二人一左一右的坐在他身畔,浪随心将侯青青和郭纵也唤了回来。侯青青怨气冲天的道:“听你娃扑扑腾腾的练了几个时辰,一定学到无涵(很多)歪功夫嗦,可把老子闷死老!”浪随心笑道:“打你应该不成问题了。”侯青青一张嘴撇到耳根,表示不信。浪随心抓起方才丢弃的尖石,突突点了四下,尽指他身上要害,正是“笑佛点青灯”的招式。
侯青青“啊呀”一声,飘身退开,难以置信的瞪着浪随心,暗道:“若不是老子轻功了得,身上早被他戳出四个透明窟窿了;若他手中拿的不是石头,而是长剑,雾独独的来这么一下,老子得难幸免!”却听浪随心笑问道:“小弟这招歪功夫如何?”侯青青心下虽赞,嘴上却不肯服人,哼道:“得是老子张巴(不小心),算不得啥子。”
浪随心这时确已疲惫不堪,当下不再同他逗笑,双手抱头往地上一躺,闭目养神。忽又想起一事,睁开眼睛道:“老翁,你驱毒时所用的可是‘清虚散元功’?”不老翁道:“怎么,你也会?”他如此反问,便相当于承认了。浪随心道:“哦,是鹤道长教我的,你却从何学来?”不老翁尚未答言,林芳菲先已笑道:“算起来,鹤道长还是老翁徒弟的徒弟的徒弟的徒弟呢。”
她一连说了四个“徒弟”,把另外三人说得晕头转向,侯青青掰着手指算道:“徒弟的徒弟的徒弟的徒弟,那岂不是比徒孙还不如?老巴子好大的辈份!”一想不老翁一百二十五岁高龄,有这种辈份实在不足为奇,却不知他跟鹤冲霄怎么扯得上关系?

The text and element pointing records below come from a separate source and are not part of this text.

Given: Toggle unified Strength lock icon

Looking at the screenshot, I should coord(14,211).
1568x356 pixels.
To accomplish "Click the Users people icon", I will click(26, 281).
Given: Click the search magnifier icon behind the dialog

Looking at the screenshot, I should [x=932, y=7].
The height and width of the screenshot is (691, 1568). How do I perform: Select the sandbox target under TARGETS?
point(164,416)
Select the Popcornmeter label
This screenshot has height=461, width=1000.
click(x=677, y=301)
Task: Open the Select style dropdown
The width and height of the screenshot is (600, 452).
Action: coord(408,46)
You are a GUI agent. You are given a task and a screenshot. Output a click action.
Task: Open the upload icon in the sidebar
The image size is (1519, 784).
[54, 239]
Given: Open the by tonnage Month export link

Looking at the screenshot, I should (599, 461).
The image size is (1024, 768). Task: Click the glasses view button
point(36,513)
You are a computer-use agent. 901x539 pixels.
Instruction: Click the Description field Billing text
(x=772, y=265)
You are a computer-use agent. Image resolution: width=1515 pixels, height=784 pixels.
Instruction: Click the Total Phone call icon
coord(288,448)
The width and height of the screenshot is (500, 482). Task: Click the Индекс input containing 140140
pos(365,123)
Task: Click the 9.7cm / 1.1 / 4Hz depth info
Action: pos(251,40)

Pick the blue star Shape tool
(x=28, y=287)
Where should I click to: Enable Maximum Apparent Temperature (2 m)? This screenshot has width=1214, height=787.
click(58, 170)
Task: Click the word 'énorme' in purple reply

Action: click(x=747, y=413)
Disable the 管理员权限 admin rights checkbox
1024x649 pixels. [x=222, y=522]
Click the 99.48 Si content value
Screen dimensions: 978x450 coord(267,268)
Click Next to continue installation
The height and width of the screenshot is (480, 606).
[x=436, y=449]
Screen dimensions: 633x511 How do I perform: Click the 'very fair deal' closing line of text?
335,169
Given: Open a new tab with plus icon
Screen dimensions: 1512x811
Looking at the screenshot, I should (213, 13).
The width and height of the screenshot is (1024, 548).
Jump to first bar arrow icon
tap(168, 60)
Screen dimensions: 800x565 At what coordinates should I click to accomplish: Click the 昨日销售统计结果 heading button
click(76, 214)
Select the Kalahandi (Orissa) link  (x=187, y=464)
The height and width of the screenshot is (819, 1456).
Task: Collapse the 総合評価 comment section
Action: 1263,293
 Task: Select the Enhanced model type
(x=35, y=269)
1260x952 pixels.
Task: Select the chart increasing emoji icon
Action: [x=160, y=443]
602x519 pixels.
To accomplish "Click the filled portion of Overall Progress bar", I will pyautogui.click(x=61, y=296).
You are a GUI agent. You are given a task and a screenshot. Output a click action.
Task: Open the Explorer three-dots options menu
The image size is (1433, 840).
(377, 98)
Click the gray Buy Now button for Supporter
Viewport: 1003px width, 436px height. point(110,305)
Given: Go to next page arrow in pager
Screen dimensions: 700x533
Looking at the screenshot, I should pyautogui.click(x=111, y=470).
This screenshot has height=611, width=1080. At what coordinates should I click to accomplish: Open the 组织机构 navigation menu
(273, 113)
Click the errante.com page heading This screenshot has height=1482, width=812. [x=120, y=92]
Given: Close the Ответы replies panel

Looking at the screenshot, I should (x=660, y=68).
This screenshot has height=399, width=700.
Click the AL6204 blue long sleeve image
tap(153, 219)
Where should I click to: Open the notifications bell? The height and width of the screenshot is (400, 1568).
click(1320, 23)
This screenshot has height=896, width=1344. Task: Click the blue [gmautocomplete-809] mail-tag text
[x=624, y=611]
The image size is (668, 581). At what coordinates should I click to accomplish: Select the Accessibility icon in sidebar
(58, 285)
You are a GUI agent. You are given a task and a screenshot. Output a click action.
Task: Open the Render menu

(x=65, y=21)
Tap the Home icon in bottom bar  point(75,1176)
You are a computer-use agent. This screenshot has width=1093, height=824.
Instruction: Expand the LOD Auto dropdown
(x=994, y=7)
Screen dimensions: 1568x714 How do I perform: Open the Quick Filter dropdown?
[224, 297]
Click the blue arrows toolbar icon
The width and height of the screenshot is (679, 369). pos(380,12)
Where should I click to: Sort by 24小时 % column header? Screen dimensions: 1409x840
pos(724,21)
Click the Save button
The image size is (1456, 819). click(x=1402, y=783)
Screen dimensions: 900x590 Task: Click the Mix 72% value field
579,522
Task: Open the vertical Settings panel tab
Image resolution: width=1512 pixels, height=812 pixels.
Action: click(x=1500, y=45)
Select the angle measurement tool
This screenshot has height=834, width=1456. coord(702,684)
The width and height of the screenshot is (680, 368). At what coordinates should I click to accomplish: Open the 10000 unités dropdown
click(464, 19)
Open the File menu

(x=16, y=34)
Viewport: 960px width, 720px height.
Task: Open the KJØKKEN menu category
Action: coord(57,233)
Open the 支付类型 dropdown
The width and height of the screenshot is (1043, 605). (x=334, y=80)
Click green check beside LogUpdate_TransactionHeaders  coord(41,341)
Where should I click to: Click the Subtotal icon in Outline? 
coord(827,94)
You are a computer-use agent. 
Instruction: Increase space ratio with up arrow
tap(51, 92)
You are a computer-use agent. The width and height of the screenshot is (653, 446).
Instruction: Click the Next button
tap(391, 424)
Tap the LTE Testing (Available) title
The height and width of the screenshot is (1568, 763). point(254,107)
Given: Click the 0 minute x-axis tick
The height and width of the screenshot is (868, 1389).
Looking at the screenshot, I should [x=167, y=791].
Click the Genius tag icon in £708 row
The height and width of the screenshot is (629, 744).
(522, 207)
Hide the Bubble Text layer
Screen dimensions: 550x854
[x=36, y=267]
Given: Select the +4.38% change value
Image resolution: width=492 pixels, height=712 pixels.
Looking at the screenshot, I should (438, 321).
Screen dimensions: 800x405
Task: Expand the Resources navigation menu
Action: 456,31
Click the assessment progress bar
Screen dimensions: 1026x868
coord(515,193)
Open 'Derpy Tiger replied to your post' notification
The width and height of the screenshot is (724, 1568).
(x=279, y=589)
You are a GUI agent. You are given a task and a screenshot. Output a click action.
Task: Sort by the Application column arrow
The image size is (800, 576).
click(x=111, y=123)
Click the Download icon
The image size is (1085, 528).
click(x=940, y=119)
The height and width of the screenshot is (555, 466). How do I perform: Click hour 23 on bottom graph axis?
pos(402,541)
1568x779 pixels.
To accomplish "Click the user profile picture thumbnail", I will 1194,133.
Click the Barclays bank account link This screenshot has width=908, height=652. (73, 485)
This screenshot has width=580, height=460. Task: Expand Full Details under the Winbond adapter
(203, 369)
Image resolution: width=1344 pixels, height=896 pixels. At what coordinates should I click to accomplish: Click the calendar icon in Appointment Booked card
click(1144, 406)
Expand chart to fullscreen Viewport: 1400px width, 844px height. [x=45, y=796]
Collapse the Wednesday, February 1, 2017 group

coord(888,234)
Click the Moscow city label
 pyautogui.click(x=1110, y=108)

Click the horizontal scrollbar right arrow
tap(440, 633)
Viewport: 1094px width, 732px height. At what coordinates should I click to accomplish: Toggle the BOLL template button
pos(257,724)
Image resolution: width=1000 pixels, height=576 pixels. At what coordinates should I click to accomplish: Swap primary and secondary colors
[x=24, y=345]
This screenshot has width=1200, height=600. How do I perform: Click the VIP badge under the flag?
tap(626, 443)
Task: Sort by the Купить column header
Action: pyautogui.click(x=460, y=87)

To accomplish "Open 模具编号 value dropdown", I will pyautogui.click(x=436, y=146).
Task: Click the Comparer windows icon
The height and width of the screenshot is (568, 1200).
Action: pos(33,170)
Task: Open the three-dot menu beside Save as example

不老翁“嘿”的一声,“林家小子,你居然猜到啦?”林芳菲笑道:“老翁教我‘游仙掌’,其中两招的名称‘乌珠瞪鳖’和‘胡狲洗儿’,都是吴越方言,我便猜想老翁一定在吴越待了很久。随后想起鹤道长说他师祖因未得‘胎息’,在古稀之年离开清虚观,去了蜀中。以鹤道长的年岁再加七十,正是老翁的一百二十五岁,所以当时我便猜到,老翁大概就是他的那位‘师祖’。”她觉得不老翁武功已经显露,自也没有再隐瞒身份的必要,遂将自己的分析说给众人。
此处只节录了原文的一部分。